Görev Gereksinimleri — Verilen metne göre Mehmet Şimşek, halen 250 civarında olan risk priminin gelecek yıl hangi seviyelere ineceğini söyledi?

Verilen Metin —
- - -

Sanayi ve Teknoloji Bakanı Fatih Kacır Türkiye sağlam yatırım ortamı olmaya devam edecek
Küresel Yatırım Günleri kapsamında yaptığı konuşmada, uluslararası doğrudan yatırımlar konusunda, uygulamaya alınan Yatırım Ortamının İyileştirilmesi Koordinasyon Kurulu Eylem Planı’nın önemine değinen Sanayi ve Teknoloji Bakanı Fatih Kacır da, “Uluslararası Doğrudan Yatırımların ülkemizin rekabet gücü kazanmasında, istihdamı artırmasında ve Ar-Ge ekosisteminin beslenmesinde kritik rol üstlendiği bilinciyle hareket etmeye devam edeceğiz. Geçtiğimiz günlerde yayımladığımız 57 maddelik YOİKK Eylem Planı yatırımcıların karşılaştıkları sorunları çözme ve iş yapma ortamını daha da iyileştirmeye yönelik kararlılığımızın nişanesidir. Türkiye uluslararası yatırımcıların sağlam ve dayanıklı yatırım ortağı olmaya devam edecek” dedi.
Mehmet Şimşek: Kırılganlıklar azaldı
Etkinlik kapsamında bir konuşma yapan Hazine ve Maliye Bakanı Mehmet Şimşek de yapısal reform programının ekonomik tarafta beşerî sermaye, yatırım ortamı, sermaye piyasaları, kamu maliyesi yönünden planlandığını, siyasal tarafta ise hukuk devleti, siyasi istikrar, kurumsal kapasite, hesap verilebilirlik ve kaliteli regülasyon tarafından planlandığını kaydetti. Şimşek, ekonomik programda dezenflasyon aşamasına gelinmekte olduğunu, piyasa beklentilerinin biraz gecikmeyle hedefe yaklaştığını belirterek, “Program çalışıyor, hem de saat gibi” dedi.
Yatırımcılara seslenen Mehmet Şimşek, “Türkiye’nin kırılganlıkları azaldı, kaygılanmanıza gerek yok. Türkiye doğru yolda ve hızla ilerliyor” dedi. Şimşek, halen 250 civarında olan risk priminin gelecek yıl 100’lü seviyelere ineceğini kaydetti.
Cevdet Yılmaz: 2028’de küresel UDY’de yüzde 1,5 paya ulaşırız
Küresel Yatırım Günleri programı kapsamında bir konuşma yapan Cumhurbaşkanı Yardımcısı Cevdet Yılmaz da Türkiye’nin sahip olduğu stratejik konumu, genç ve dinamik nüfusu, güçlü altyapısı ve ekonomik potansiyeliyle her zaman uluslararası yatırımcılar için cazip bir ülke olduğunu vurguladı. Seçimlerin bittiği bir ortamda siyasi istikrar ve öngörülebilirliğin sağlandığını, geçen yıl hazırlanan Orta Vadeli Program ve On İkinci Kalkınma Planı ile politika anlamında öngörülebilir bir çerçeve oluşturduklarını belirtti.

- - -

Veri Bloğu —
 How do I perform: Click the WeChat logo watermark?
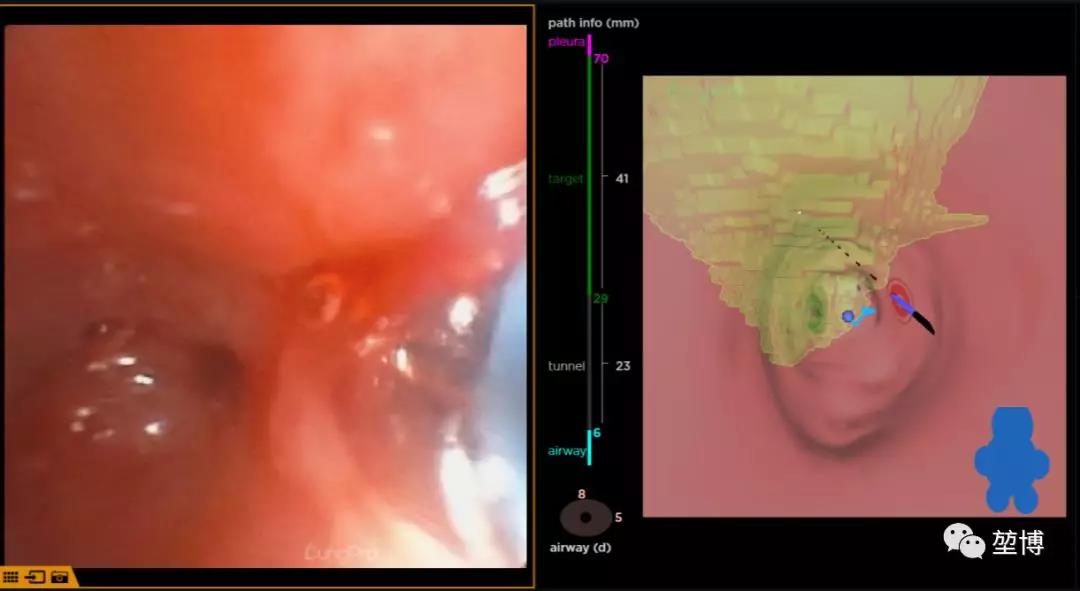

- - -

Alıştırma Yanıtı — Risk priminin gelecek yıl 100'lü seviyelere ineceğini söyledi.